_Your goal:_
Take down each entry exactly as written.

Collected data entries

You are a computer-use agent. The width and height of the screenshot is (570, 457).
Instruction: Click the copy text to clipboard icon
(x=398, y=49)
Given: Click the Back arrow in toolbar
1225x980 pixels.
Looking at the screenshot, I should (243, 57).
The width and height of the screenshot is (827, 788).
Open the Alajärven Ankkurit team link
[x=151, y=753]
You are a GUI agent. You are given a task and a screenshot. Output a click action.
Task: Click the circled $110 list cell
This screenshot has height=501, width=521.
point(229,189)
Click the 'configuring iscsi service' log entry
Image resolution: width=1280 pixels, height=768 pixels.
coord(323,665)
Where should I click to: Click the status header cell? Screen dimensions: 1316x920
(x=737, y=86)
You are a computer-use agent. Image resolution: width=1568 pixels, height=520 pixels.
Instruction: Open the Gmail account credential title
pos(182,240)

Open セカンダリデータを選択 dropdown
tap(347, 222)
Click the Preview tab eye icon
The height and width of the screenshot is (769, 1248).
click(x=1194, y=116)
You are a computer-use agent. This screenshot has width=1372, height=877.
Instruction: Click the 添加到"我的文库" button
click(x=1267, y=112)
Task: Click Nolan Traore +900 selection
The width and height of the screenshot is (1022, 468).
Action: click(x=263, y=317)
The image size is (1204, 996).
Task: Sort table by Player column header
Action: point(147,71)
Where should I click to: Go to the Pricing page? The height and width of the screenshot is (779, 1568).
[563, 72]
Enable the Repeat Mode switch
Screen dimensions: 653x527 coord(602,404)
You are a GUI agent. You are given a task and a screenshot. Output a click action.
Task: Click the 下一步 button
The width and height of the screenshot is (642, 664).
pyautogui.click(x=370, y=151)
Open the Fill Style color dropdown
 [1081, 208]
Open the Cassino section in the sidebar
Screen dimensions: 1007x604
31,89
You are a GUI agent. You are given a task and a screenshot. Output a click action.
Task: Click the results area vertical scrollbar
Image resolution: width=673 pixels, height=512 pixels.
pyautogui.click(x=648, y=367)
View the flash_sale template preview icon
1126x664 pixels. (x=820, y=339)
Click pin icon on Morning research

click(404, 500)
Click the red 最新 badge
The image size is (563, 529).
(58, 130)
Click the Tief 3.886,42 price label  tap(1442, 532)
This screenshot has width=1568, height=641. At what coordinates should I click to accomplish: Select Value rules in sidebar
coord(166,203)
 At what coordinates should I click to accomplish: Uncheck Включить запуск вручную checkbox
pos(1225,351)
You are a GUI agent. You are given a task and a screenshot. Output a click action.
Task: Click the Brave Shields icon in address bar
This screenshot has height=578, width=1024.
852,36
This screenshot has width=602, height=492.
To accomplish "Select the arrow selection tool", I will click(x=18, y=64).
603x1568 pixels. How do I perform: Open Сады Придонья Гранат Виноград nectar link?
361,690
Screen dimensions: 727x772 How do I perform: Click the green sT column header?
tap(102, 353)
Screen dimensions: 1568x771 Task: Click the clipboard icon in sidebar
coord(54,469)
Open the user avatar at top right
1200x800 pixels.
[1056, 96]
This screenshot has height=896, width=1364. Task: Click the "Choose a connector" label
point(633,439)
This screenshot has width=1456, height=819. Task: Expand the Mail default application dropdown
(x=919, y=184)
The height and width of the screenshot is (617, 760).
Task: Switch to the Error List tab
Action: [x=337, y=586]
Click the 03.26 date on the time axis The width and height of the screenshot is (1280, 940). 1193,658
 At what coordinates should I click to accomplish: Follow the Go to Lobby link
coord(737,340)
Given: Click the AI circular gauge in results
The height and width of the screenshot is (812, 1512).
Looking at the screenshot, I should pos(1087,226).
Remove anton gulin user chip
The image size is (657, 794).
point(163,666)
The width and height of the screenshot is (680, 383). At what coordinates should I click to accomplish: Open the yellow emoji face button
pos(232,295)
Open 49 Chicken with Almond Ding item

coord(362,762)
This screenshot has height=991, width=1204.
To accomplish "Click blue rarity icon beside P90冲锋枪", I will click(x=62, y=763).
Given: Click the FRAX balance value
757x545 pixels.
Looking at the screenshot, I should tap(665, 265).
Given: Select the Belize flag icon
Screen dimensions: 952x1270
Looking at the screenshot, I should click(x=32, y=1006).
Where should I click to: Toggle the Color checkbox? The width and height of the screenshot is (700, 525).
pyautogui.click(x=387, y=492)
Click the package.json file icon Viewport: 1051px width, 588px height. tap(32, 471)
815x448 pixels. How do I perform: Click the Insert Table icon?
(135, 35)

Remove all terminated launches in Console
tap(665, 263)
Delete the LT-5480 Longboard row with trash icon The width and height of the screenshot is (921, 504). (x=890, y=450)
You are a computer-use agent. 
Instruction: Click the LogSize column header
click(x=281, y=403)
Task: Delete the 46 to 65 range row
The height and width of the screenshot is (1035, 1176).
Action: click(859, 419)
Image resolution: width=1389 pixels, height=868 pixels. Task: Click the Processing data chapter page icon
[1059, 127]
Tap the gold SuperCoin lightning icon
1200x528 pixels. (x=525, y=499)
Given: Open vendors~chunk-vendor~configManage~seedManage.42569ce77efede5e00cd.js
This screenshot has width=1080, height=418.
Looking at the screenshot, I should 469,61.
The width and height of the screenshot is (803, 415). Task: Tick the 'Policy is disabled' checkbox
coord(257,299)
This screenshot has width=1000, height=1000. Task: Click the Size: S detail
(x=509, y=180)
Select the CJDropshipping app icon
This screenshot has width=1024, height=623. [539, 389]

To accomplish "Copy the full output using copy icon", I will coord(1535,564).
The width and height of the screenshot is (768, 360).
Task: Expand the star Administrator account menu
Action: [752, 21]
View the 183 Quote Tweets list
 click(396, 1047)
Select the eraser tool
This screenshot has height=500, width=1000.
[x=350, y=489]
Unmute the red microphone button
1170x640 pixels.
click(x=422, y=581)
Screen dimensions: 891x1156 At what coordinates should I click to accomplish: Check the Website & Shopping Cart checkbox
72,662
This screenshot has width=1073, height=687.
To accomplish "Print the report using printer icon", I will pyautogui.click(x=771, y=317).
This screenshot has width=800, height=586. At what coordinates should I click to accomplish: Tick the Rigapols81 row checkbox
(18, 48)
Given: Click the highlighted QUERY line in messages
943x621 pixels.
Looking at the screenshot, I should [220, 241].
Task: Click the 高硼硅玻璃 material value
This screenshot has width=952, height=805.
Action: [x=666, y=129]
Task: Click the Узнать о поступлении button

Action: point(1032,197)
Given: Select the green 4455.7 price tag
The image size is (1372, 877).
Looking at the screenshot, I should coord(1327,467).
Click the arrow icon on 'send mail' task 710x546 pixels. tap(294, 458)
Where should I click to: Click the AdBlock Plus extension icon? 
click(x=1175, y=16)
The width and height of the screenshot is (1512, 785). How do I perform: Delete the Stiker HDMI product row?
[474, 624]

_Written answer:_
You are a computer-use agent. The width and height of the screenshot is (570, 457).
Instruction: Click the copy text to clipboard icon
(x=398, y=49)
Given: Click the Back arrow in toolbar
1225x980 pixels.
Looking at the screenshot, I should (243, 57).
The width and height of the screenshot is (827, 788).
Open the Alajärven Ankkurit team link
[x=151, y=753]
You are a GUI agent. You are given a task and a screenshot. Output a click action.
Task: Click the circled $110 list cell
This screenshot has height=501, width=521.
point(229,189)
Click the 'configuring iscsi service' log entry
Image resolution: width=1280 pixels, height=768 pixels.
coord(323,665)
Where should I click to: Click the status header cell? Screen dimensions: 1316x920
(x=737, y=86)
You are a computer-use agent. Image resolution: width=1568 pixels, height=520 pixels.
Instruction: Open the Gmail account credential title
pos(182,240)

Open セカンダリデータを選択 dropdown
tap(347, 222)
Click the Preview tab eye icon
The height and width of the screenshot is (769, 1248).
click(x=1194, y=116)
You are a computer-use agent. This screenshot has width=1372, height=877.
Instruction: Click the 添加到"我的文库" button
click(x=1267, y=112)
Task: Click Nolan Traore +900 selection
The width and height of the screenshot is (1022, 468).
Action: click(x=263, y=317)
The image size is (1204, 996).
Task: Sort table by Player column header
Action: point(147,71)
Where should I click to: Go to the Pricing page? The height and width of the screenshot is (779, 1568).
[563, 72]
Enable the Repeat Mode switch
Screen dimensions: 653x527 coord(602,404)
You are a GUI agent. You are given a task and a screenshot. Output a click action.
Task: Click the 下一步 button
The width and height of the screenshot is (642, 664).
pyautogui.click(x=370, y=151)
Open the Fill Style color dropdown
 [1081, 208]
Open the Cassino section in the sidebar
Screen dimensions: 1007x604
31,89
You are a GUI agent. You are given a task and a screenshot. Output a click action.
Task: Click the results area vertical scrollbar
Image resolution: width=673 pixels, height=512 pixels.
pyautogui.click(x=648, y=367)
View the flash_sale template preview icon
1126x664 pixels. (x=820, y=339)
Click pin icon on Morning research

click(404, 500)
Click the red 最新 badge
The image size is (563, 529).
(58, 130)
Click the Tief 3.886,42 price label  tap(1442, 532)
This screenshot has width=1568, height=641. At what coordinates should I click to accomplish: Select Value rules in sidebar
coord(166,203)
 At what coordinates should I click to accomplish: Uncheck Включить запуск вручную checkbox
pos(1225,351)
You are a GUI agent. You are given a task and a screenshot. Output a click action.
Task: Click the Brave Shields icon in address bar
This screenshot has height=578, width=1024.
852,36
This screenshot has width=602, height=492.
To accomplish "Select the arrow selection tool", I will click(x=18, y=64).
603x1568 pixels. How do I perform: Open Сады Придонья Гранат Виноград nectar link?
361,690
Screen dimensions: 727x772 How do I perform: Click the green sT column header?
tap(102, 353)
Screen dimensions: 1568x771 Task: Click the clipboard icon in sidebar
coord(54,469)
Open the user avatar at top right
1200x800 pixels.
[1056, 96]
This screenshot has height=896, width=1364. Task: Click the "Choose a connector" label
point(633,439)
This screenshot has width=1456, height=819. Task: Expand the Mail default application dropdown
(x=919, y=184)
The height and width of the screenshot is (617, 760).
Task: Switch to the Error List tab
Action: [x=337, y=586]
Click the 03.26 date on the time axis The width and height of the screenshot is (1280, 940). 1193,658
 At what coordinates should I click to accomplish: Follow the Go to Lobby link
coord(737,340)
Given: Click the AI circular gauge in results
The height and width of the screenshot is (812, 1512).
Looking at the screenshot, I should pos(1087,226).
Remove anton gulin user chip
The image size is (657, 794).
point(163,666)
The width and height of the screenshot is (680, 383). At what coordinates should I click to accomplish: Open the yellow emoji face button
pos(232,295)
Open 49 Chicken with Almond Ding item

coord(362,762)
This screenshot has height=991, width=1204.
To accomplish "Click blue rarity icon beside P90冲锋枪", I will click(x=62, y=763).
Given: Click the FRAX balance value
757x545 pixels.
Looking at the screenshot, I should tap(665, 265).
Given: Select the Belize flag icon
Screen dimensions: 952x1270
Looking at the screenshot, I should click(x=32, y=1006).
Where should I click to: Toggle the Color checkbox? The width and height of the screenshot is (700, 525).
pyautogui.click(x=387, y=492)
Click the package.json file icon Viewport: 1051px width, 588px height. tap(32, 471)
815x448 pixels. How do I perform: Click the Insert Table icon?
(135, 35)

Remove all terminated launches in Console
tap(665, 263)
Delete the LT-5480 Longboard row with trash icon The width and height of the screenshot is (921, 504). (x=890, y=450)
You are a computer-use agent. 
Instruction: Click the LogSize column header
click(x=281, y=403)
Task: Delete the 46 to 65 range row
The height and width of the screenshot is (1035, 1176).
Action: click(859, 419)
Image resolution: width=1389 pixels, height=868 pixels. Task: Click the Processing data chapter page icon
[1059, 127]
Tap the gold SuperCoin lightning icon
1200x528 pixels. (x=525, y=499)
Given: Open vendors~chunk-vendor~configManage~seedManage.42569ce77efede5e00cd.js
This screenshot has width=1080, height=418.
Looking at the screenshot, I should 469,61.
The width and height of the screenshot is (803, 415). Task: Tick the 'Policy is disabled' checkbox
coord(257,299)
This screenshot has width=1000, height=1000. Task: Click the Size: S detail
(x=509, y=180)
Select the CJDropshipping app icon
This screenshot has width=1024, height=623. [539, 389]

To accomplish "Copy the full output using copy icon", I will coord(1535,564).
The width and height of the screenshot is (768, 360).
Task: Expand the star Administrator account menu
Action: [752, 21]
View the 183 Quote Tweets list
 click(396, 1047)
Select the eraser tool
This screenshot has height=500, width=1000.
[x=350, y=489]
Unmute the red microphone button
1170x640 pixels.
click(x=422, y=581)
Screen dimensions: 891x1156 At what coordinates should I click to accomplish: Check the Website & Shopping Cart checkbox
72,662
This screenshot has width=1073, height=687.
To accomplish "Print the report using printer icon", I will pyautogui.click(x=771, y=317).
This screenshot has width=800, height=586. At what coordinates should I click to accomplish: Tick the Rigapols81 row checkbox
(18, 48)
Given: Click the highlighted QUERY line in messages
943x621 pixels.
Looking at the screenshot, I should [220, 241].
Task: Click the 高硼硅玻璃 material value
This screenshot has width=952, height=805.
Action: [x=666, y=129]
Task: Click the Узнать о поступлении button

Action: point(1032,197)
Given: Select the green 4455.7 price tag
The image size is (1372, 877).
Looking at the screenshot, I should coord(1327,467).
Click the arrow icon on 'send mail' task 710x546 pixels. tap(294, 458)
Where should I click to: Click the AdBlock Plus extension icon? 
click(x=1175, y=16)
The width and height of the screenshot is (1512, 785). How do I perform: Delete the Stiker HDMI product row?
[474, 624]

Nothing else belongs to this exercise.